__DOCUMENT SECTION__.
When I met with the bank's management in Tulsa there was not a banker in sight (except for a figurehead of a President from a small rural Kansas bank). The board of the bank consisted of the lawyer who had prepared the paperwork to obtain the Charter, the architect who had designed the building they were planning to build (they were operating out of a portable office trailer), the contractor who was going to build the building and the local automobile dealer who would be the principal borrower. They apparently met as a group, without the President, for every decision.

Fortunately, some sixth sense had told me to take one of our headquarters' banking specialists with me. While I was meeting with the Directors he was checking out the activities in the back office. What he discovered was ugly. The accounts had been opened with starter sets of checks which did not have the name of the account holder, or the account number on them. In order to post these checks to the proper account there were sometimes three people trying to make out a signature and match it with a signature card. They had rounded up every NCR posting machine they could find in a four state area and had literally dragged people in off the streets to help with the posting of checks. These people were only posting three or four checks an hour each. Very few of the checks were being posted during the 24 hour period when "not on us" or "NSF" could be returned to the submitting bank. As a result, they had to pay all of these "go backs"(1)

The cost of all of this was rapidly eating into their "Paid in Capital" and was threatening their "Restricted Surplus" . They needed to stop the bleeding and thought that they could do it with a computer. They had the hopelessly naive belief that we could install a computer over the weekend and have it up and operating on Monday morning! They couldn't rent the computer as that would not slow the red ink. However, they still had the capital funds that had been set aside for their new building and could use those to purchase a computer.

I demurred, pointing out that their expectations were totally unrealistic and that it would take weeks to make the computer system effective. Additionally I pointed out "Your depositors all buy GE washing machines, light bulbs and etc. and we have to think about them. If anything should go awry, the national media will have a field day blaming the bank's problems on a GE computer". I left a very dejected group of people sitting in the meeting room and was driven out to the airport by a salesman who was very agitated by my refusal to accept his "in hand" order. The weekend TV and newspapers were full with the story of the bank examiners moving into the bank on Saturday morning and closing it down.

Monday morning Van called me into his office. His way of apologizing was to say:


(1)  If I had some larceny in my soul, I could have--as they insisted that I do--opened an account. I could then have written a large check and deposited that in my bank. They would never have deciphered my signature and would have paid it.

South Houston Bank

(long ago merged with someone else)

Don Benscoter, of Lease Financing Corporation, and I had gone to HOUSTON to get a computer lease signed. We had not expected to be ushered into the Board Room which was occupied by the President of the Bank, the Chairman, the Cashier, the DP manager, and the Bank's outside counsel.

Rows from a screen grounding dataset

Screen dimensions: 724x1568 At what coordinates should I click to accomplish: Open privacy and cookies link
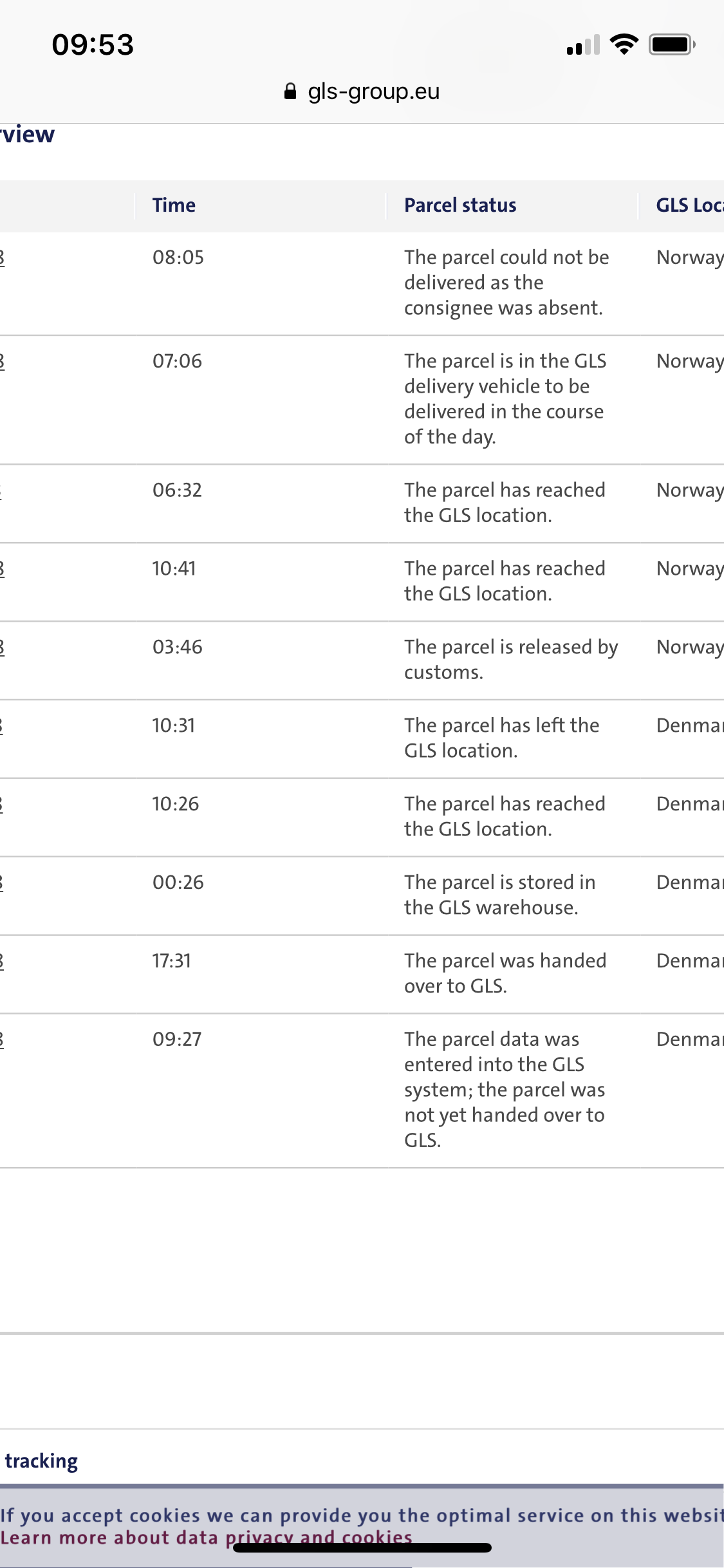point(319,1537)
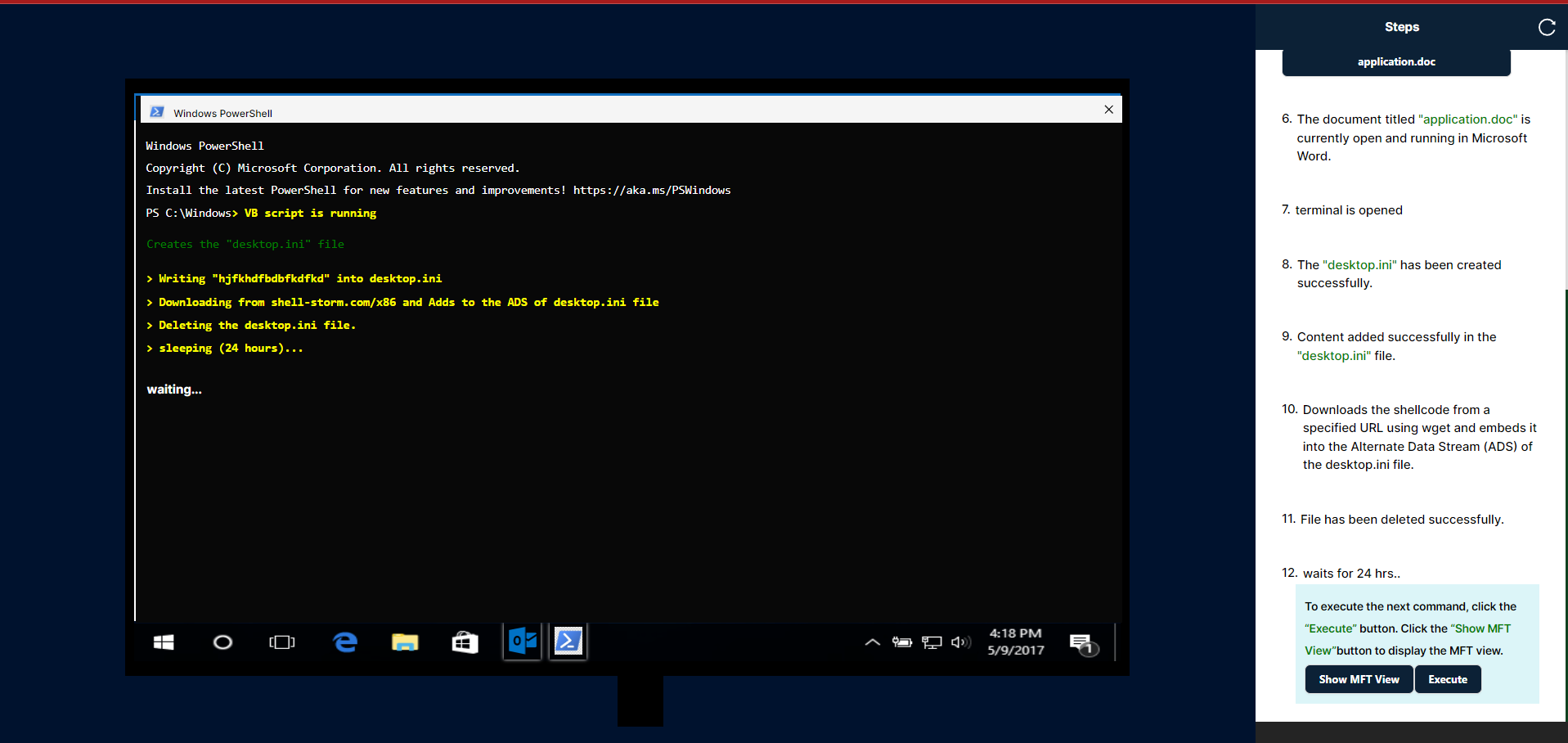The image size is (1568, 743).
Task: Click the taskbar clock showing 4:18 PM
Action: point(1015,642)
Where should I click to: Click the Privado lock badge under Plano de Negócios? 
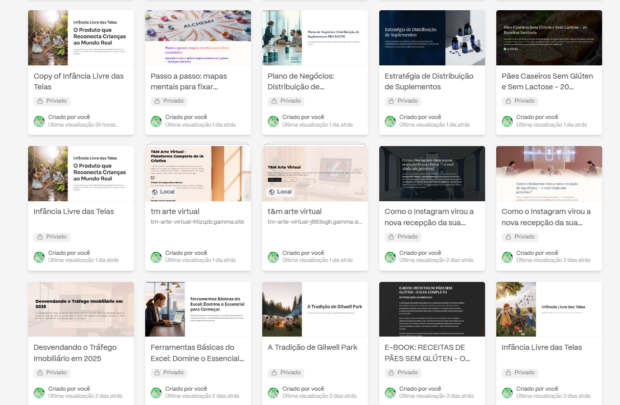(286, 101)
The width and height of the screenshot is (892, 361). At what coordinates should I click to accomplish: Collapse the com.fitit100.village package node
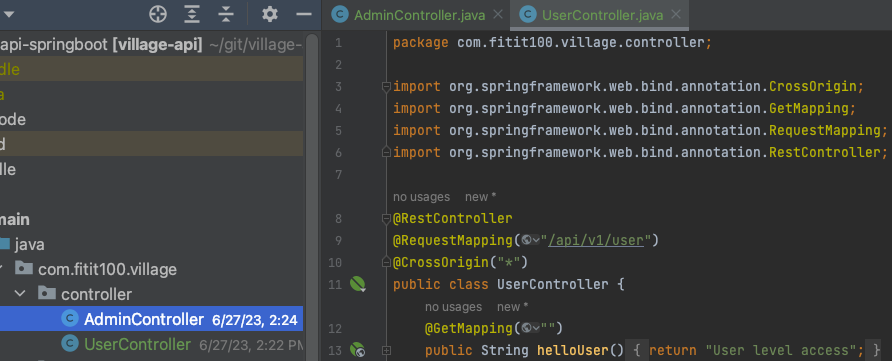2,268
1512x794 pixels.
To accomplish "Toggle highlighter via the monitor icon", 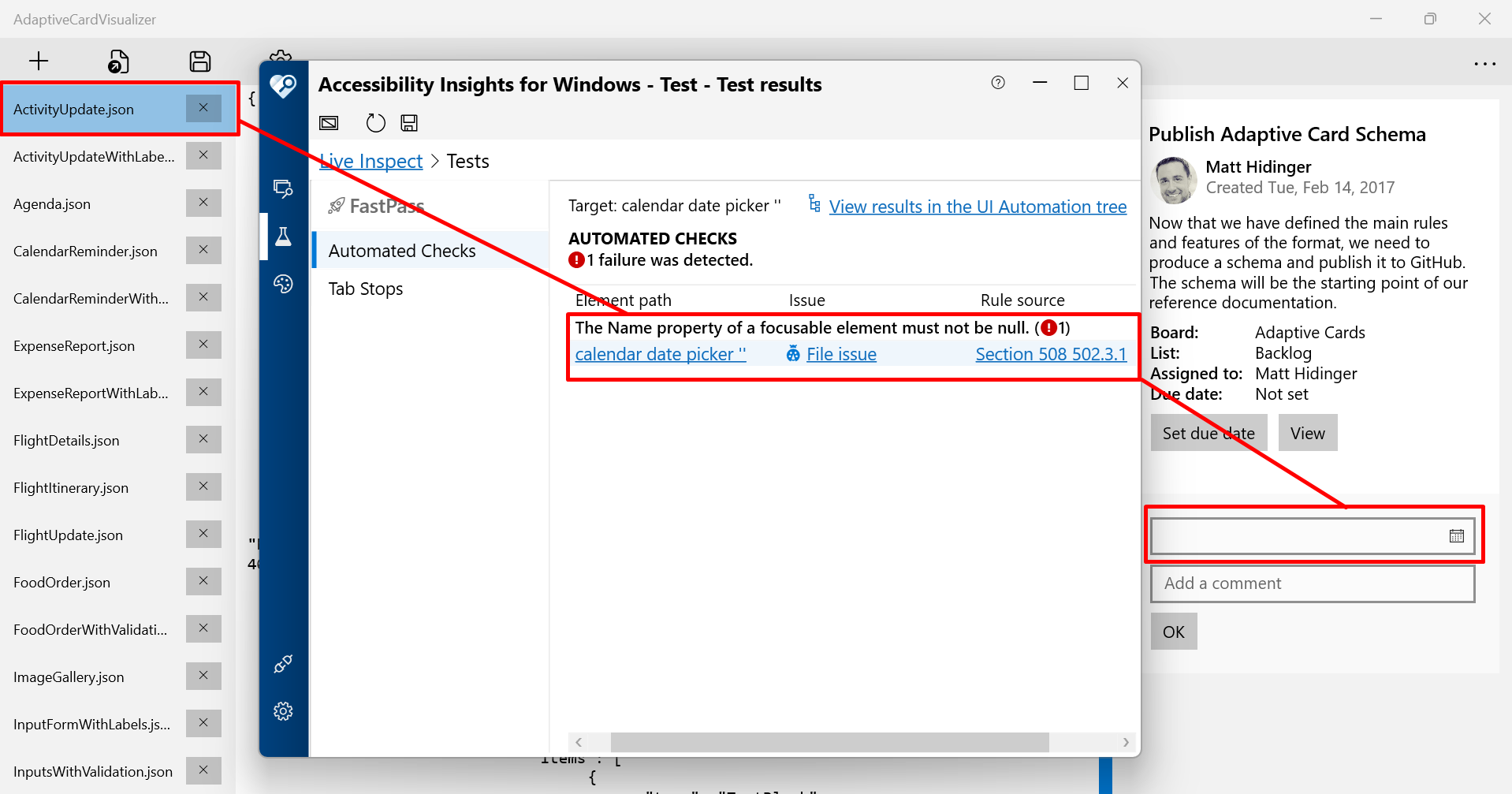I will tap(329, 122).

__REQUIRED TASKS__.
**1.** According to the passage, what was the Tulsa bank operating out of before its building was built?
**2.** Output the entries from their first line through the line containing "Action: point(1015,642)", including both ends, exactly as they appear, and leave out the pictures.
The passage and the entries were taken from unrelated sources.

__RESPONSES PER TASK__.
**1.** A portable office trailer.

**2.**
Screen dimensions: 724x1568 At what coordinates should I click to accomplish: Open privacy and cookies link
point(319,1537)
The image size is (1568, 743).
Task: Click the taskbar clock showing 4:18 PM
Action: point(1015,642)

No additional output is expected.